The “LIGO measured the gravitational waves through a collision and merging of two massive
black holes, twenty-five times the size of our sun” using a massive and very sensitive detector.
And when first detected the distortion was very clear and matched the theory but could only
detect it approximately up to 0.2 seconds.
Fig 1: Similar measurements were observed in (LIGO) when discovering the black hole. Taken
from (B. P. Abbott et al. [2])
Previously believed to be an impossible task to detect the gravitational waves many physicists
tried to introduce their own concept of gravitational waves and methods of detecting them. One
instance is when “physicist Joseph Weber claimed the detection of gravitational waves in 1969
in his paper [3]”, but the experiment had controversial results and nor could it be repeated and it
was believed that his findings were wrong. Not until physicist Pirini one the greatest contributor
to the detection of gravitational wave suggested using “phase measurements instead of timing
the short light pulses [4]”, outset us to what we now know as LIGO. There were various genius
minds and scientist that contributed us towards the detection of gravitational waves, but it is just
a small step towards what the future of Physics holds. Such breakthrough detection is what
keeps us humbling towards the unknown Physics and every step LIGO takes towards
understanding the gravity, we might eventually answer the big questions of Dark Matter, or the
Dark Energy and its effects with the theory of gravity introduced by Einstein [5].
REFERENCES
[1] Berti, E. (2016), Viewpoint: The First Sounds of Merging Black Holes, Physics, 9, 17.

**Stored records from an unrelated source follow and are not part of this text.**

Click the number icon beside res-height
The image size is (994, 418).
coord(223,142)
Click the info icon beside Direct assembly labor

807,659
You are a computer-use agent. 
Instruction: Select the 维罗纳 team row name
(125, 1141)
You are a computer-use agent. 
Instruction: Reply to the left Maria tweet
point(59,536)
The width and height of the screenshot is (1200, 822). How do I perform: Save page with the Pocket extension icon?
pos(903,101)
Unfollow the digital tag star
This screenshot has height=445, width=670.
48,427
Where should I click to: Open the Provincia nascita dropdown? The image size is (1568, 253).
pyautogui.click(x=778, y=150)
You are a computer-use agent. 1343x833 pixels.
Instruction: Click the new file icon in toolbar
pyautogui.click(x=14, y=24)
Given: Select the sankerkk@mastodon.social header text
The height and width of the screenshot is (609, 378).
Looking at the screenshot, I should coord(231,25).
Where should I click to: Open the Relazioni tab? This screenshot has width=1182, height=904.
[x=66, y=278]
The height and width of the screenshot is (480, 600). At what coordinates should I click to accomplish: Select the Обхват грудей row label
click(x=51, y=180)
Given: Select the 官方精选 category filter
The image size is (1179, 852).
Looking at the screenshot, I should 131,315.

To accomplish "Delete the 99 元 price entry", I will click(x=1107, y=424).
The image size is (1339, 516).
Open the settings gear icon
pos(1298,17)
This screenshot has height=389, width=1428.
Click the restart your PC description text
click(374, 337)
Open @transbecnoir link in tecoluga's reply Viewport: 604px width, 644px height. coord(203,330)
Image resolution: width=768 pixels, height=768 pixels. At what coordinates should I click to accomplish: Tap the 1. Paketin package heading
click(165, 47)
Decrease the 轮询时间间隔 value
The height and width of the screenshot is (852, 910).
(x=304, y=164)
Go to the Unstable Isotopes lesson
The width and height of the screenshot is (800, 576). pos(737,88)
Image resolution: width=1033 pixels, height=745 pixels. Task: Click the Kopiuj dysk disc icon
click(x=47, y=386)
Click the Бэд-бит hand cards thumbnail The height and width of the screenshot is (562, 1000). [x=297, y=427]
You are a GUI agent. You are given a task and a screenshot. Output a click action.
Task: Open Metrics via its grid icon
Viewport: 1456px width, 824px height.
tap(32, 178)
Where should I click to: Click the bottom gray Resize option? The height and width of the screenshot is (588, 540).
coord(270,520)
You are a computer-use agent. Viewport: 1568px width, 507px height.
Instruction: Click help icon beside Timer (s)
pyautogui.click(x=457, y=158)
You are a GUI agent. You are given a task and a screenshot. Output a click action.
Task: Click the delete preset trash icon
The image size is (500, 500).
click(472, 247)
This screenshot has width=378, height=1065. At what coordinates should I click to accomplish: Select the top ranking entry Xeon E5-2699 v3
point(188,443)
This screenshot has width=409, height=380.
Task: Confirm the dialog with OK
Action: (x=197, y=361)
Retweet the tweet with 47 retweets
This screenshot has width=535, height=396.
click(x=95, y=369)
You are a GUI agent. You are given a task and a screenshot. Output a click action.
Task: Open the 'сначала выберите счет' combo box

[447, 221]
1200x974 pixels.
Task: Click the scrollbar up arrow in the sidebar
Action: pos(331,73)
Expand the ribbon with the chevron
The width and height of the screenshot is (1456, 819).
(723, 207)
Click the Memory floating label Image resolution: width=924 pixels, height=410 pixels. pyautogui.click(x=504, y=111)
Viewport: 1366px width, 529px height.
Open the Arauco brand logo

[2] B. P. Abbott et al. (LIGO Scientific Collaboration and the Virgo Collaboration), ‘‘Observation
of Gravitational Waves from a Binary Black Hole Merger,’’ Phys. Rev. Lett. 116, 061102 (2016)
[3] https://physics.aps.org/story/v16/st19
[4] R. Weiss, ‘‘Electromagnetically Coupled Broadband Gravitational Antenna,’’ Quarterly
Progress Report of the MIT Research Laboratory of Electronics, No. 105, 54 (1972), available
online at http://dspace.mit.edu/bitstream/handle/1721.1/56271 /RLE_QPR_105_V.pdf
[5] N. Yunes and X. Siemens, ‘‘Gravitational-Wave Tests of General Relativity with
Ground-Based Detectors and Pulsar-Timing Arrays,’’ Living Rev. Relativity 16, 9 (2013).